◆ **TEXT SEGMENT**:
━━━

The Soviet Union continued its silo-hardening program after 1979, with the deployment of the “UTTH” generation of MIRVed missiles. This program did not, however, result in significant changes in the number of hardened silos or in the level of protection. In 1985 less than one-third of the silos were hardened to 1,500 psi, and 40 percent were hardened to 150 psi or less. According to Soviet plans from 1985, all silos were to be reinforced to the level of 100 atm (1,500 psi) in the 1990s, but it appears that these plans were not implemented.[35]

As these data show, the U.S. “window of vulnerability” did not exist. The Soviet ICBM force never had the capability to destroy most of the U.S. Minuteman force in a counterforce strike. The residual potential of the Soviet ICBM force, and therefore the Soviet Union’s ability to use its advantage in missile throw weight to implement various war-fighting strategies, also was seriously exaggerated.

Soviet Intentions

Did the United States correctly assess the Soviet Union’s intentions in launching its modernization program? An argument can be made that even though U.S. intelligence overestimated the capabilities of the Soviet strategic forces, the judgment about Soviet intentions may have been correct. The documentary evidence, however, strongly contradicts this interpretation of the Soviet program.

The U.S. estimates of the Soviet Union’s intent were largely based on the scale of the Soviet missile buildup in the 1970s. For example, the 1977 NIE concluded that “neither the creation of an acknowledged Soviet deterrence nor the achievement of acknowledged rough equivalence has caused any observable reduction in the trend and vigor of the Soviet program.”[36] The U.S. intelligence community observed that the Soviet military programs “have grown at a more or less steady pace for two decades,” a trend that it expected would continue.[37]

The increase in the number of missile warheads in the Soviet arsenal was indeed substantial. Yet, this increase was a direct result of decisions to deploy multiple-warhead missiles, which was motivated primarily by the need to expand the number of warheads that would be available in a retaliatory strike. Furthermore, the decision to proceed with three specific MIRVed systems—the MR UR-100 (SS-17), the R-36M (SS-18), and the UR-100N (SS-19)—was made largely to satisfy the design bureaus and to minimize the cost of silo conversion, which was apparently the main factor in limiting the systems’ deployment.[38] This established the basic structure of the Soviet ICBM force and set the pace as well as the limits of its growth.

━━━

◆ **BRIEF 1**:
Based on the text on Soviet ICBMs, say whether each statement agrees with it. Answer yes or no, and quote the words that decide it.
(a) In 1985, less than one-third of Soviet silos were hardened to 1,500 psi.
(b) The Soviet plans from 1985 to reinforce all silos to 100 atm were carried out in the 1990s.
(c) The 1977 NIE found an observable reduction in the trend and vigor of the Soviet program.
◆ **BRIEF 2**: In the text on Soviet ICBMs, which three MIRVed systems did the Soviet Union decide to proceed with?
◆ **BRIEF 3**: Retype the text on Soviet ICBMs, starting with "Did the United" and going on through "interpretation of the Soviet program.".

◆ **DATA SHOWN**:
━━━

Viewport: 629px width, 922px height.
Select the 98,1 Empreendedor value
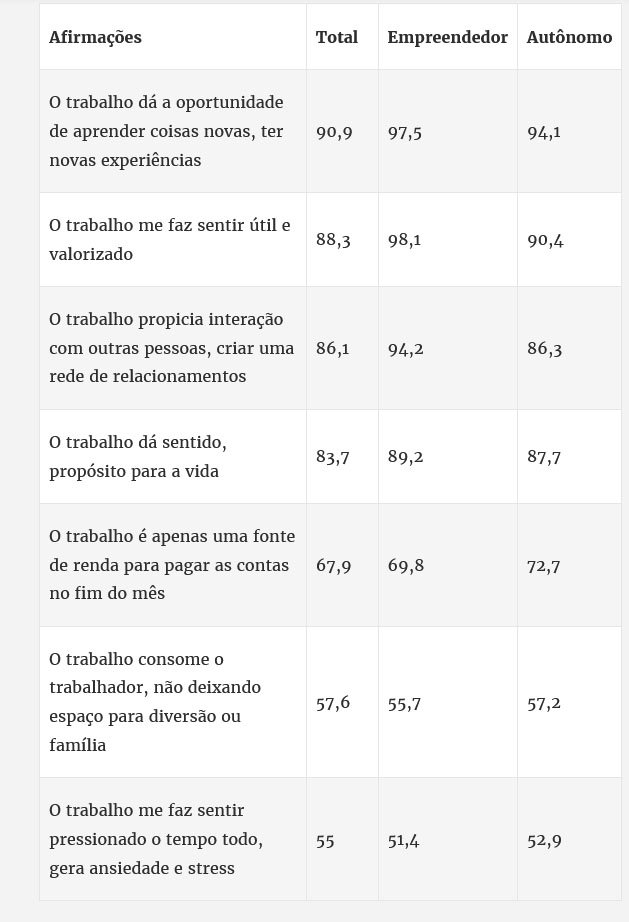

━━━

◆ **RIGHT ANSWER 1**:
(a) Yes: "In 1985 less than one-third of the silos were hardened to 1,500 psi"
(b) No: "it appears that these plans were not implemented"
(c) No: "neither the creation of an acknowledged Soviet deterrence nor the achievement of acknowledged rough equivalence has caused any observable reduction in the trend and vigor of the Soviet program."

◆ **RIGHT ANSWER 2**: The MR UR-100 (SS-17), the R-36M (SS-18), and the UR-100N (SS-19).

◆ **RIGHT ANSWER 3**:
Did the United States correctly assess the Soviet Union’s intentions in launching its modernization program? An argument can be made that even though U.S. intelligence overestimated the capabilities of the Soviet strategic forces, the judgment about Soviet intentions may have been correct. The documentary evidence, however, strongly contradicts this interpretation of the Soviet program.